_Exercise_
Search the data for the string "agent" and copy each line where it turns up.

Stored data entries
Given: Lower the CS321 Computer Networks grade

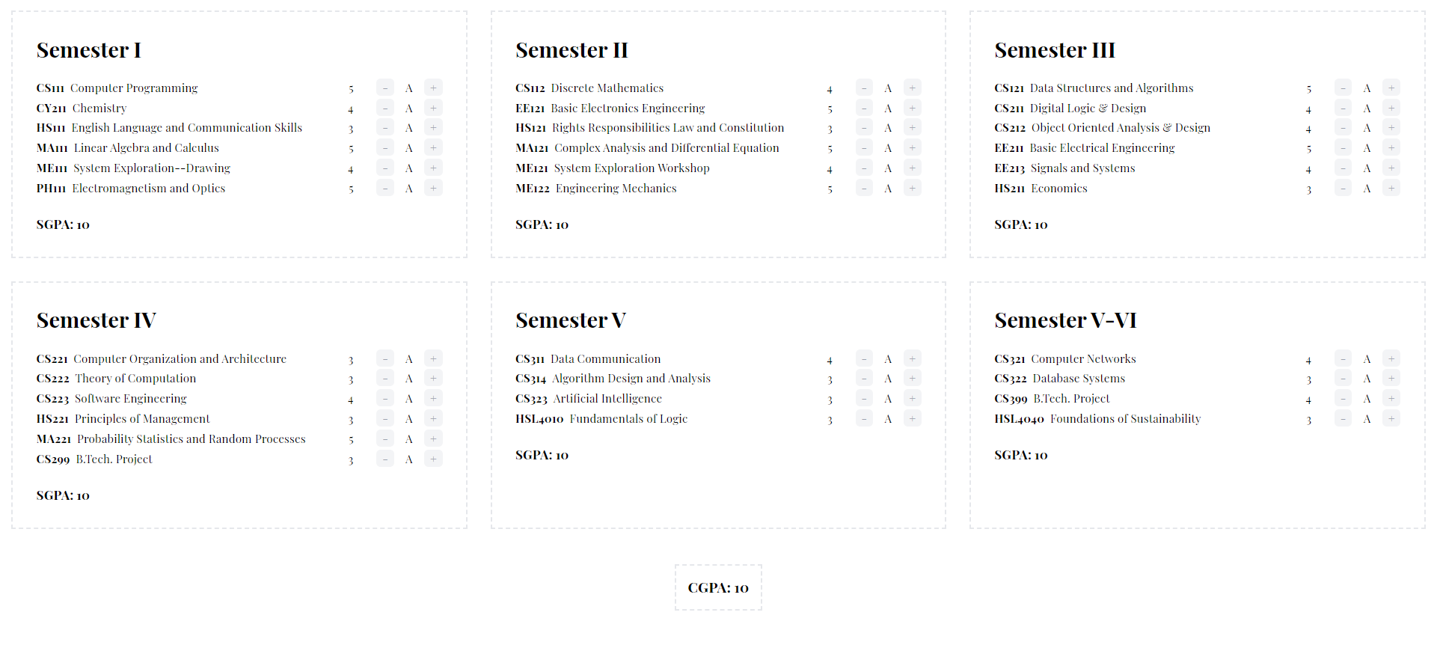Looking at the screenshot, I should tap(1343, 358).
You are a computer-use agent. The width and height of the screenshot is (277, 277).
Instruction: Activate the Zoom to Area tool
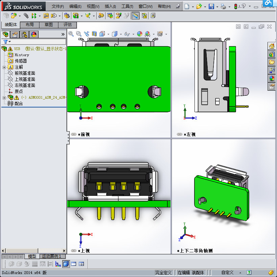tap(78, 34)
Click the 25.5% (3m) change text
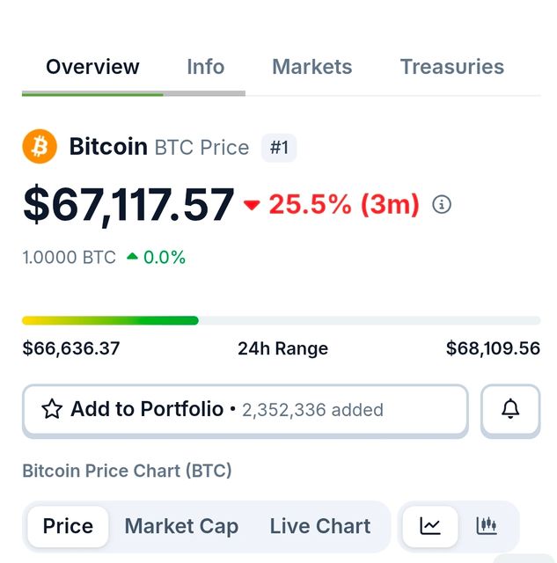This screenshot has height=563, width=557. (x=344, y=204)
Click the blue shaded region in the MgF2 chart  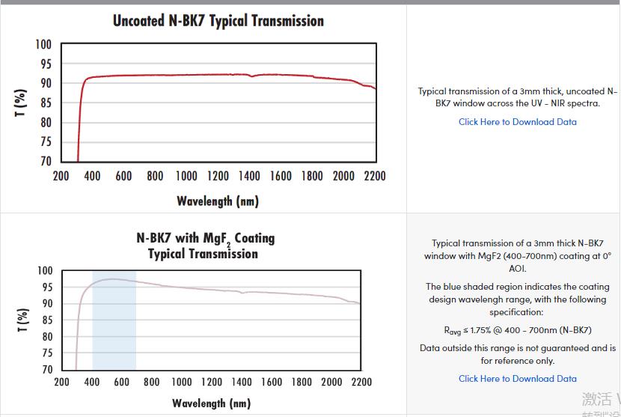click(114, 329)
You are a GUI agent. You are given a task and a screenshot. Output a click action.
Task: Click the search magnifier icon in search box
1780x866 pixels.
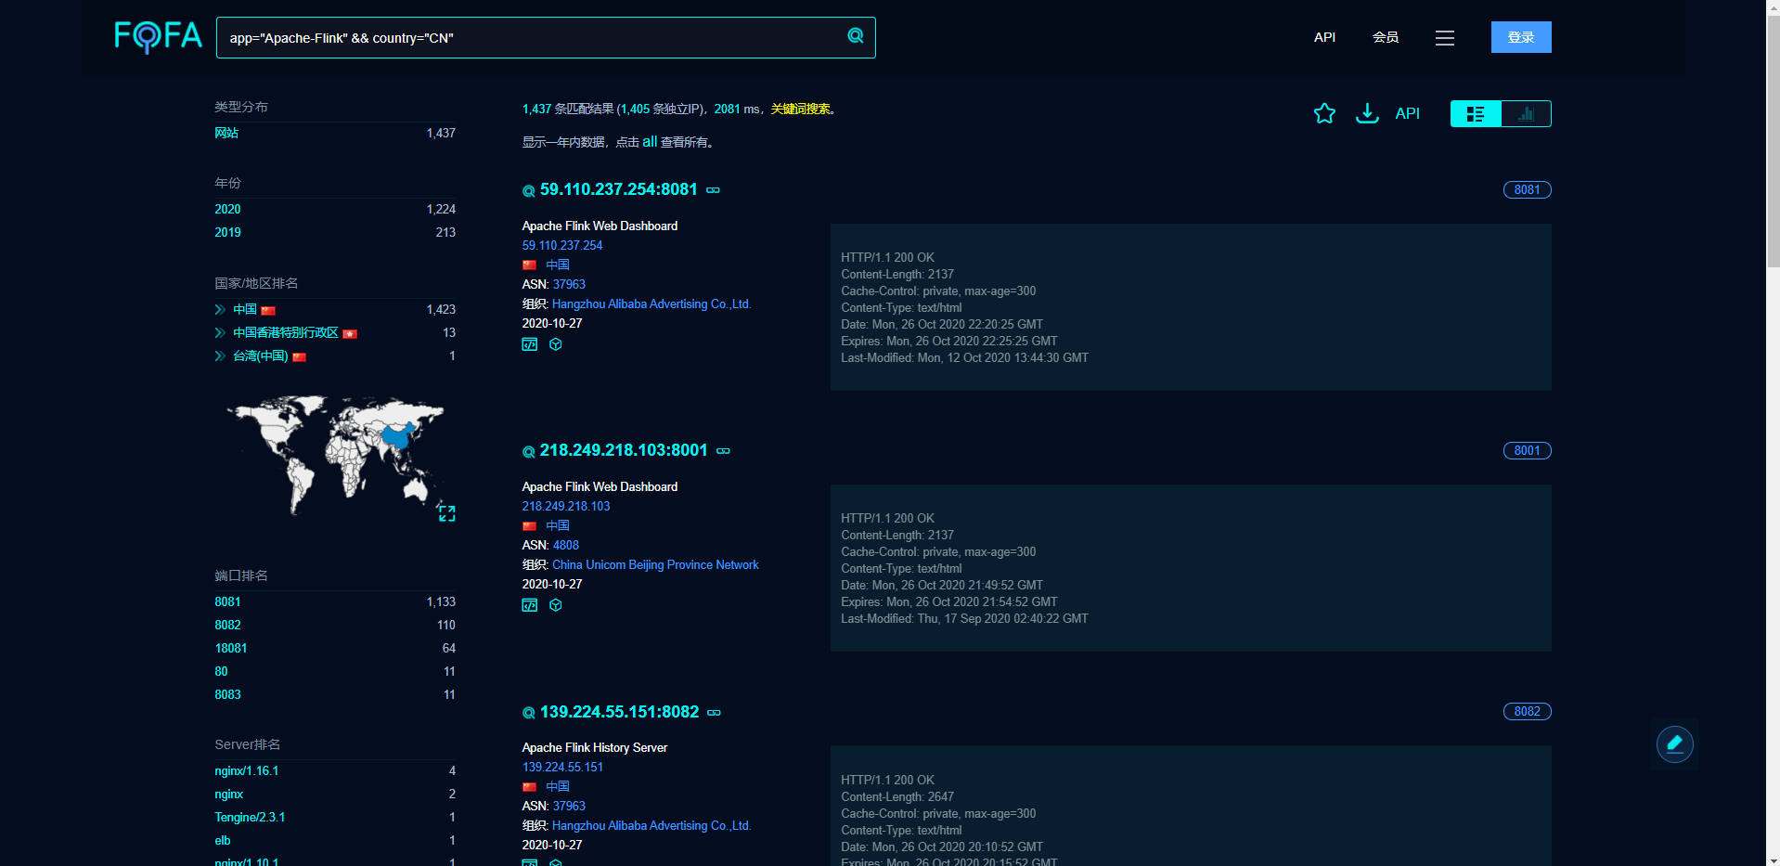855,36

_Answer space_
You are a computer-use agent. The width and height of the screenshot is (277, 277).
You are a GUI agent. You are given a task and a screenshot. Output a click action.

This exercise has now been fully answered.